Bundeskanzlerin Angela Merkel (CDU) sagte: "Ich möchte nicht, dass sich eine Situation wie im Frühjahr wiederholt." Angesichts der stark steigenden Infektionszahlen wolle sie sich am Freitag mit den Oberbürgermeistern der elf größten deutschen Städte beraten, heißt es in Regierungskreisen. Dabei soll es um die Frage gehen, was getan werden kann, um hier die schnelle Ausbreitung einzudämmen. Kanzleramtsminister Helge Braun (CDU) sprach angesichts der deutlich gestiegenen Infektionszahlen vom Beginn einer zweiten Infektionswelle. Sollte sich der Trend fortsetzen, "dann können wir es nur noch durch sehr einschneidende Maßnahmen aufhalten", warnte er.

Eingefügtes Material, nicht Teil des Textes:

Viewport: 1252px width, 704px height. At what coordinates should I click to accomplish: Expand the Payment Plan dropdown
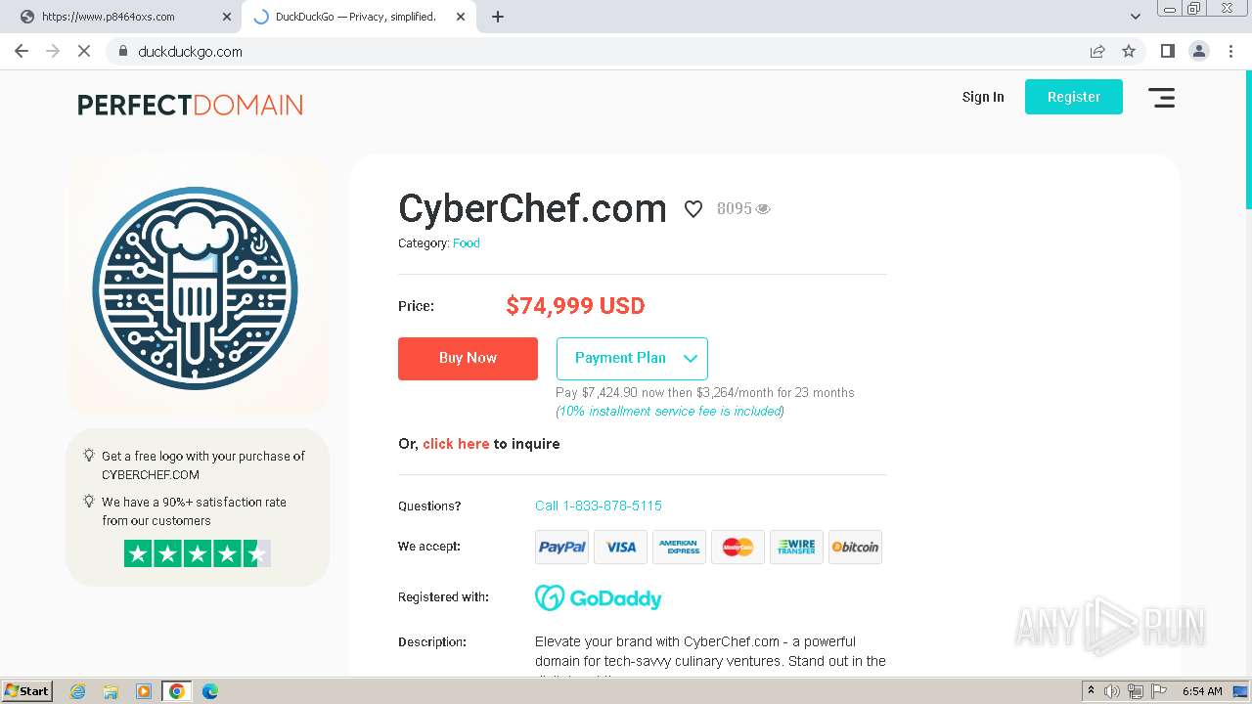[632, 358]
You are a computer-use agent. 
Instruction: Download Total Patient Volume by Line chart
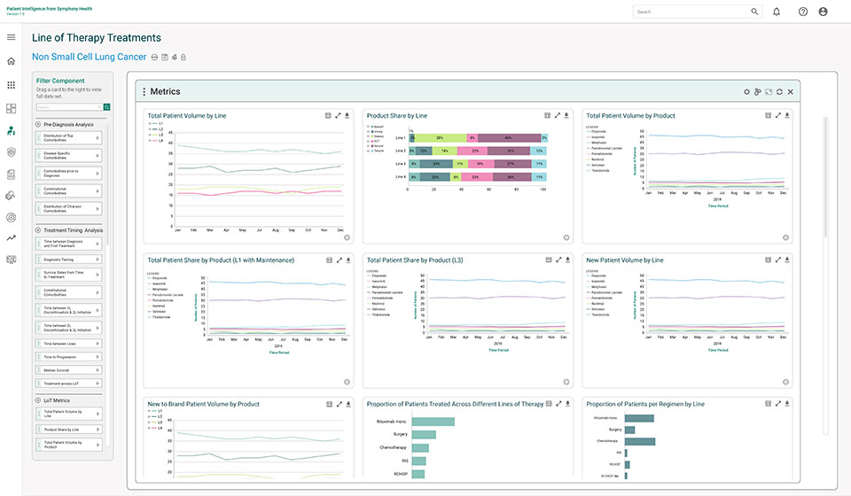[347, 115]
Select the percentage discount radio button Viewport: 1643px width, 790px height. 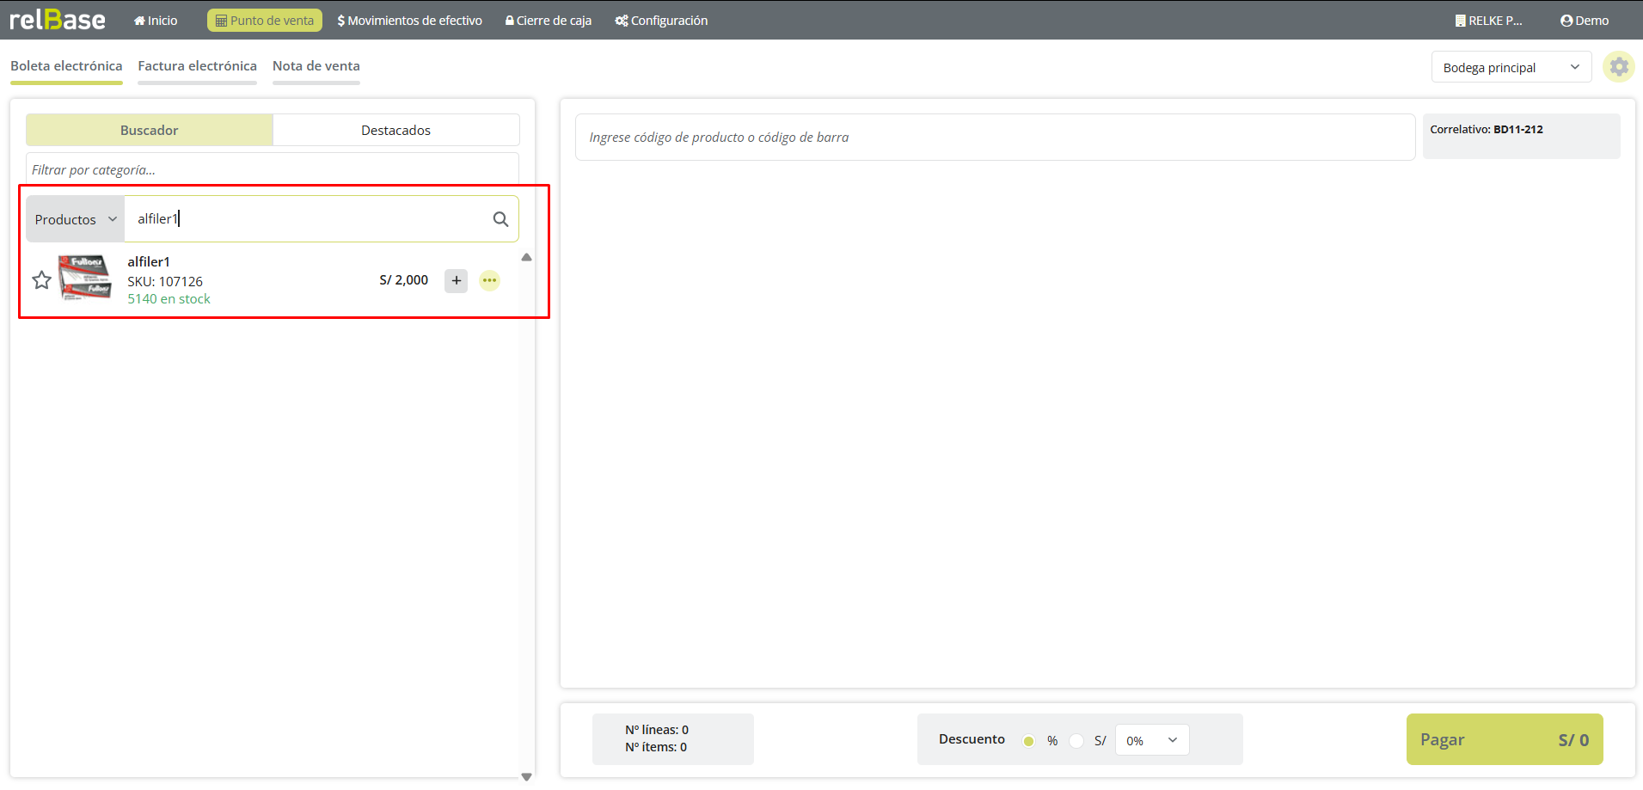1028,741
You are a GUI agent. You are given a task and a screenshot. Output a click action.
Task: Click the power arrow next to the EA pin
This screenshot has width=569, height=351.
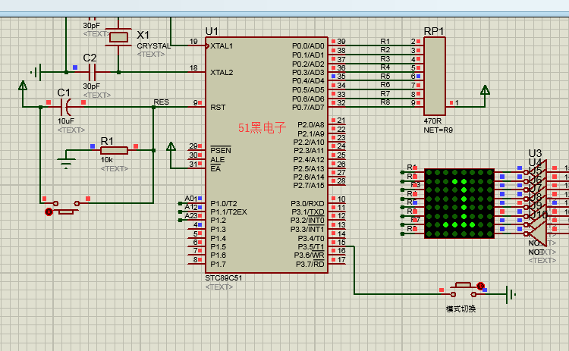pyautogui.click(x=171, y=146)
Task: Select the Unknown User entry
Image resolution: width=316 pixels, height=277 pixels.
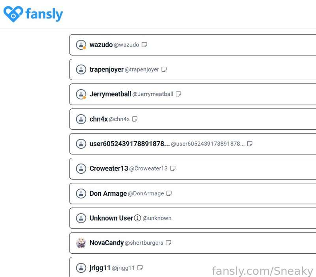Action: tap(193, 218)
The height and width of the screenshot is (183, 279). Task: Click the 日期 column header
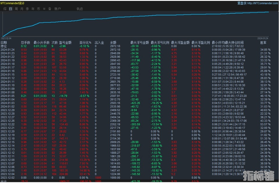tap(4, 42)
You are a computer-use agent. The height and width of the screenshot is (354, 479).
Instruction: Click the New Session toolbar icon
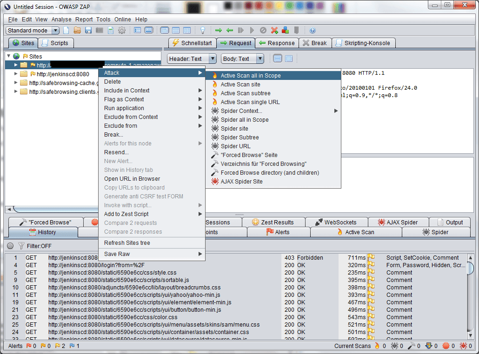point(66,31)
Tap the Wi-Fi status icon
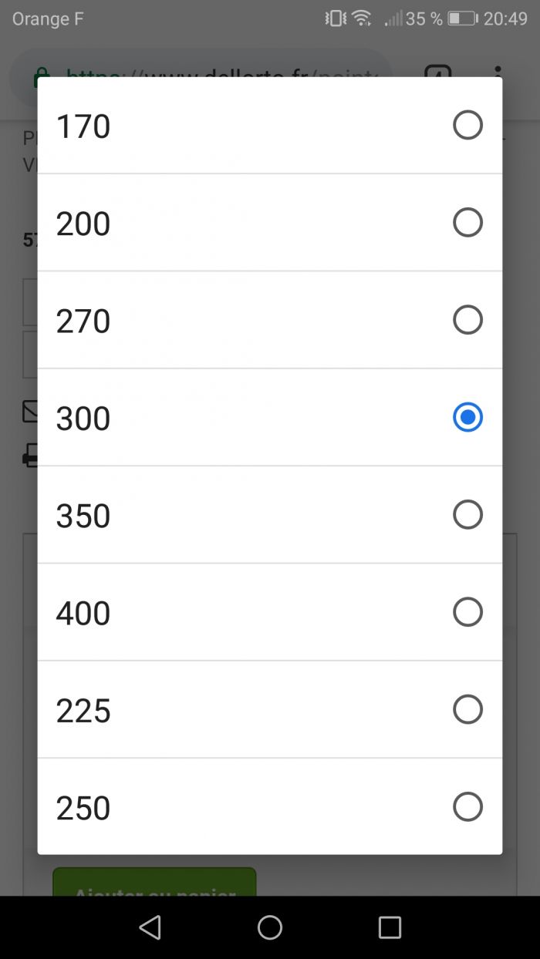 362,19
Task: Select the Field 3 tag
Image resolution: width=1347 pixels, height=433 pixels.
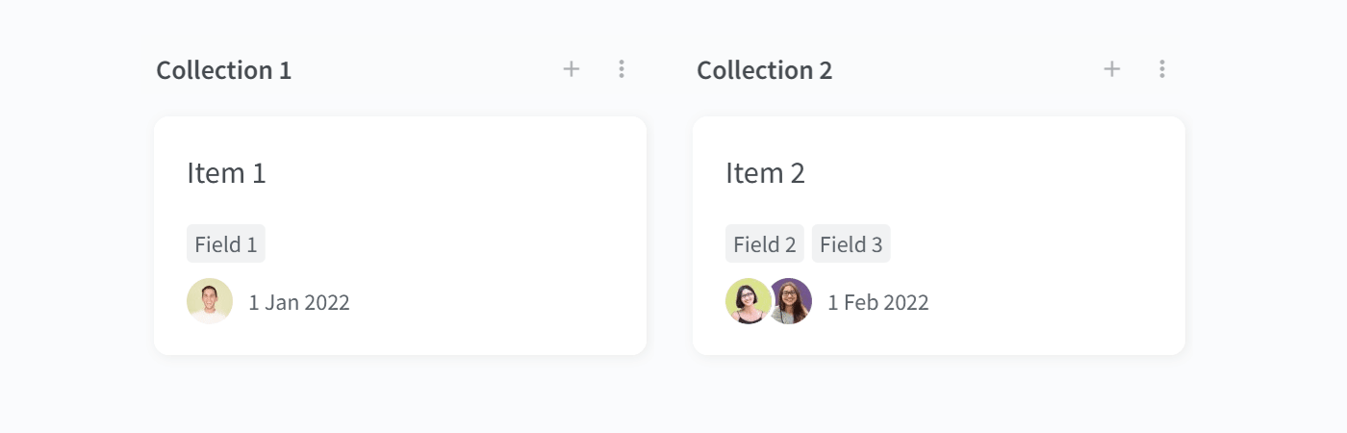Action: tap(851, 243)
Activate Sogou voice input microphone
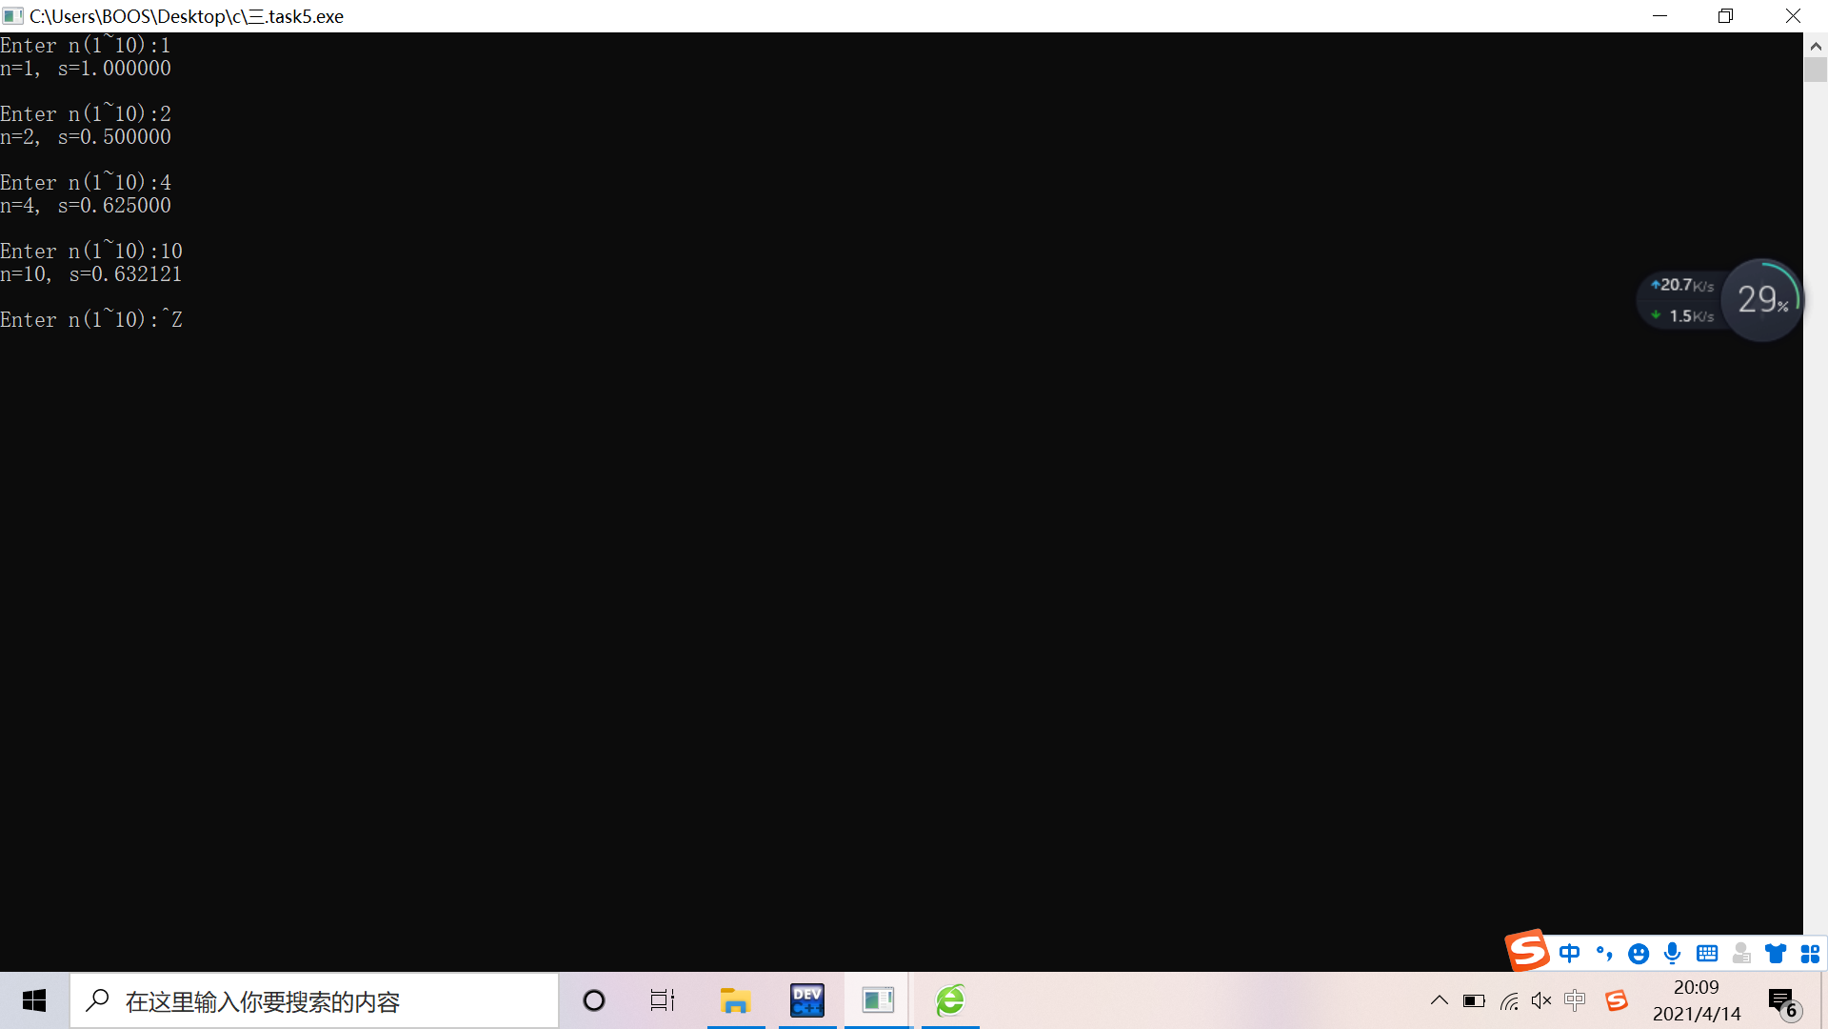 click(1672, 954)
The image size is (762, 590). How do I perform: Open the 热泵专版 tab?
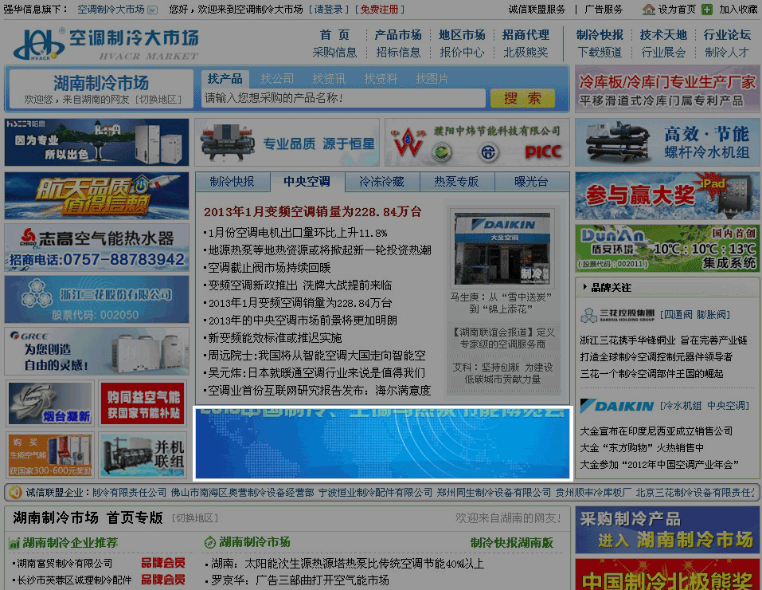[456, 181]
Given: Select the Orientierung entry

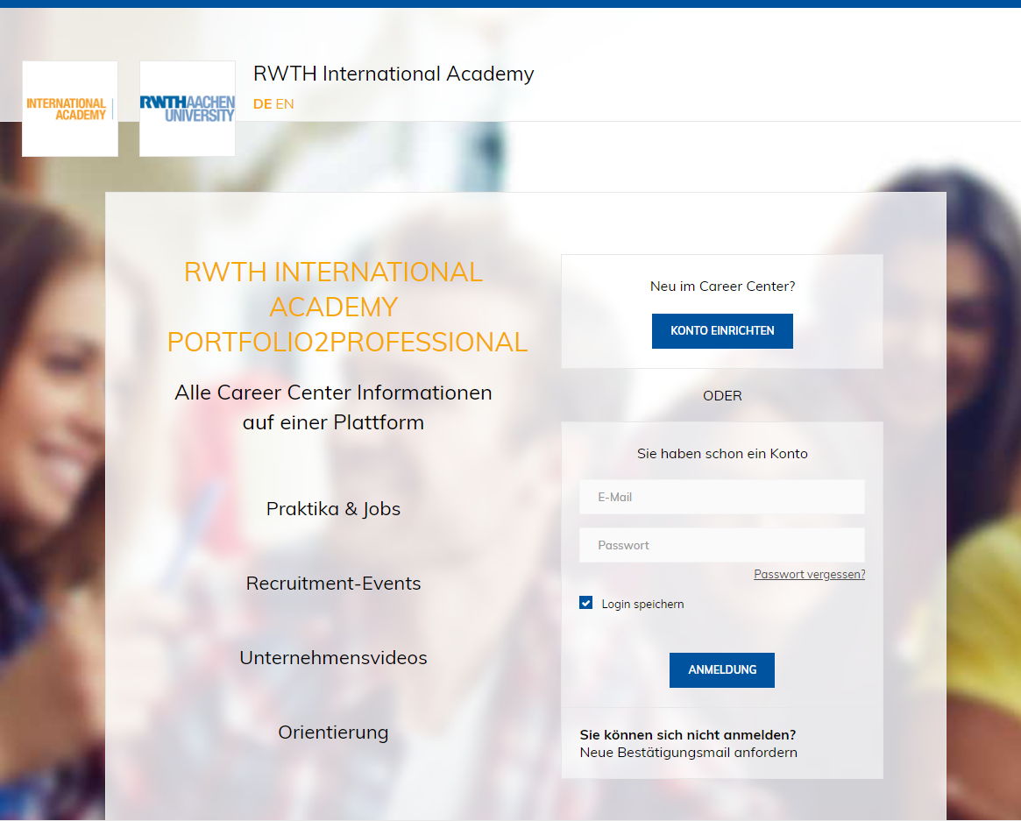Looking at the screenshot, I should pos(333,732).
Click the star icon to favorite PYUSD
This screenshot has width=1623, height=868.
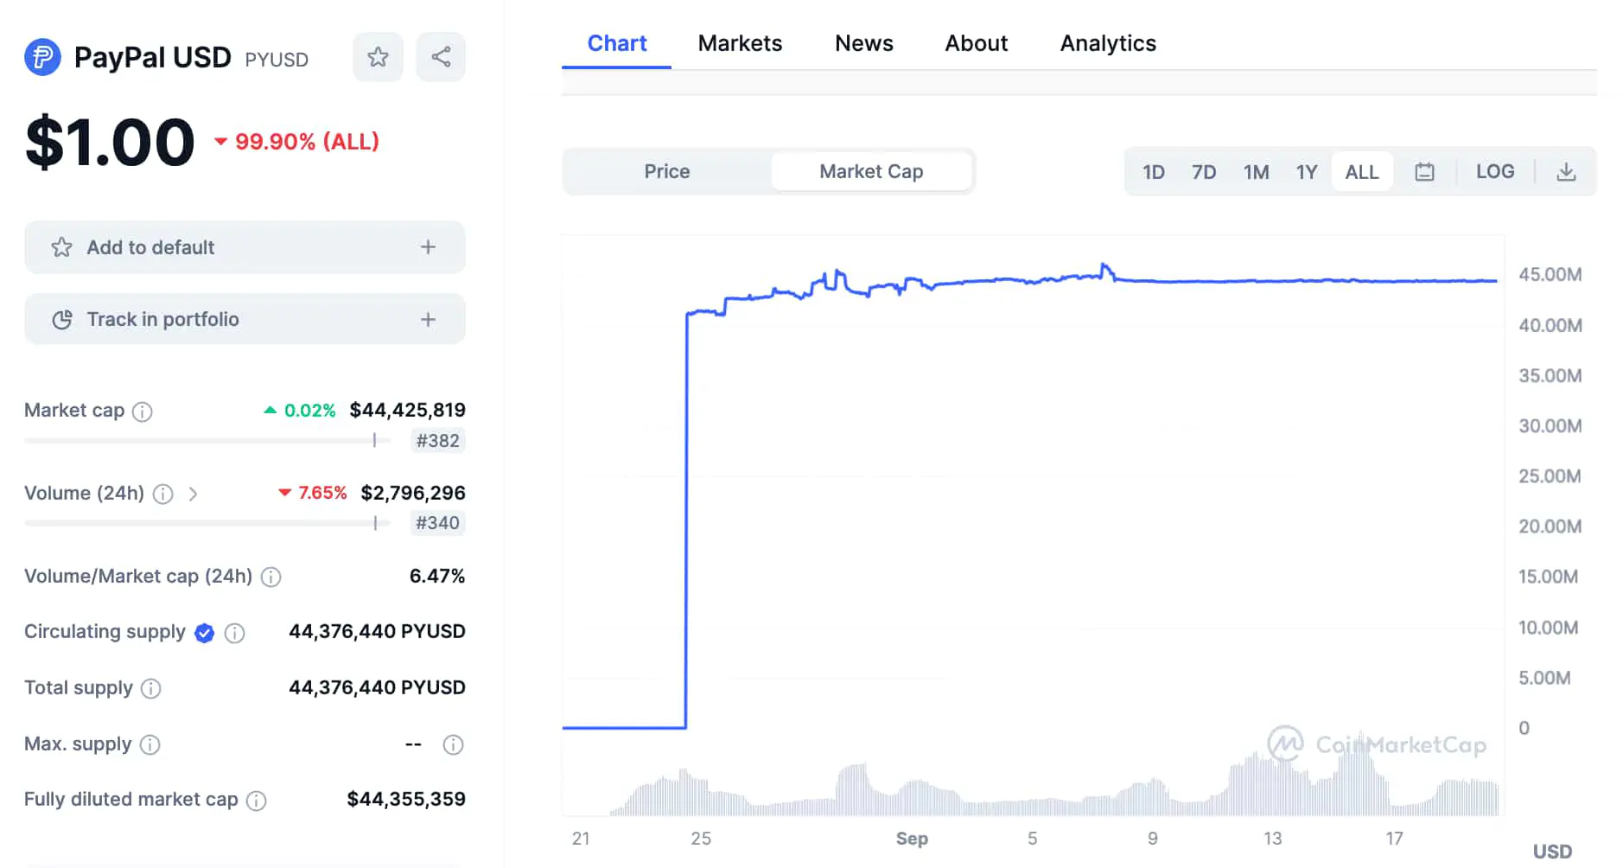(378, 56)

Berlin und Frankfurt überschritten am Donnerstag den Inzidenzwert von 50 Fällen pro 100 000 Einwohner.

Gesundheitsminister Spahn machte deutlich, dass aus seiner Sicht die Corona-Regeln weniger drastisch ausfallen müssten als noch im Frühjahr. Geschäfte sollten etwa geöffnet bleiben, weil die Erfahrung gezeigt habe, dass die Gefahr hier gering sei. Auch Friseure sollten weiterarbeiten dürfen. Im öffentlichen Nahverkehr habe es ebenfalls keine größeren Ausbrüche gegeben. Gottesdienste sollen möglich bleiben, wenn sich die Gemeinde an Abstands- und Hygieneregeln hält.

Im Augenblick habe das Gesundheitssystem noch ausreichend Kapazitäten, sagte der Chef der Kassenärztlichen Bundesvereinigung, Andreas Gassen. Derzeit seien 8500 Betten für Intensivpatienten frei, dies seien mehr als die Gesamtkapazität von Italien und Spanien. Zudem gebe es eine Notfallreserve von etwa 12 000 Betten. RKI-Chef Wieler sagte, in Krankenhäusern und Pflegeheimen sei das Bewusstsein für Hygienemaßnahmen durch die Pandemie gestiegen. Hier sei es besonders entscheidend, dass gute Konzepte zum Schutz vor Infektionen umgesetzt würden, etwa durch Testungen des Personals. Man wisse heute wesentlich mehr über die Beschaffenheit des Virus: "Wir können das beherrschen", sagte Wieler: "Das ist der Grund, weswegen ich deutlich optimistischer bin für diesen Winter und Herbst."